Anyway this town is actually two towns – the old and the new – and we’ve had the opportunity to have a few days in each. The old is what you might expect of a colonial Spanish South American relic – well worth some time with its churches, museums and interesting history. But the new town, especially the area around the Foch Plaza where we’ve been hanging out of late, is lot’s of fun. Piles of very good quality but not expensive restaraunts, a very lively club and bar scene and don’t be put off by the police and security guards that walk through the crowds clinging to their machine guns. They’re just there to keep it ordely and protect the takings at the casino.
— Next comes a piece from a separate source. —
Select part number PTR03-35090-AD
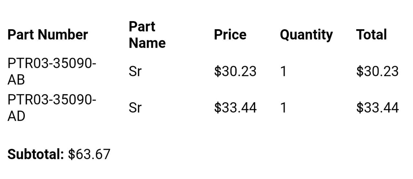This screenshot has width=413, height=179. [x=52, y=107]
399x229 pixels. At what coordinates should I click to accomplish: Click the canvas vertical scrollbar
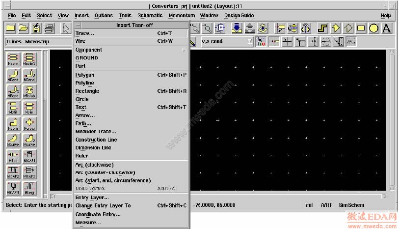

Seriously though, the scne here at The Foch is a lively snippet of the downtown nightlife of Sao Paulo or New Orleans or London.
Our bikes have left this morning – gone via the Perishables section of the airport’s freight terminal, aloft if you like as cut flowers bound for Panama. We were having no end of trouble with one import/export agent Sebastian of Kuehne & Nagel who was evasive, misleaing and just downright so unreliable we thought we were never going to get these bikes out of Ecuador. Honestly after heaps of preparation he still had us looking at spending another week in Quito twiddling our thumbs as he strung us along . And meanwhile he kept ramping the price up – up to $4500 US for a 1 hour flight for the bikes at last count.
And then along came Patricia with an alternate solution that saw our bikes airbourne within 12 hours and at a price of $700 per bike. An angel.
Ecuador’s citizens have an income one quarter that of Kiwis. It’s not as though the country is resource poor either. It is simply that there are too many people here like Sebastian who have no interest whatsoever in serving the customer, whose firm simply screws every last cent out of every deal. How do they survive? Because a highly protected and uncompetitve cabal of businesses cluster around every node where State controls (in this case Customs) influence the economy. The political regimes survive in large part by protecting the livelihoods of those who support them – army and police being the most obvious. But that corruption is endemic across all State departments. So long as that persists incomes in these types of countries will stay low.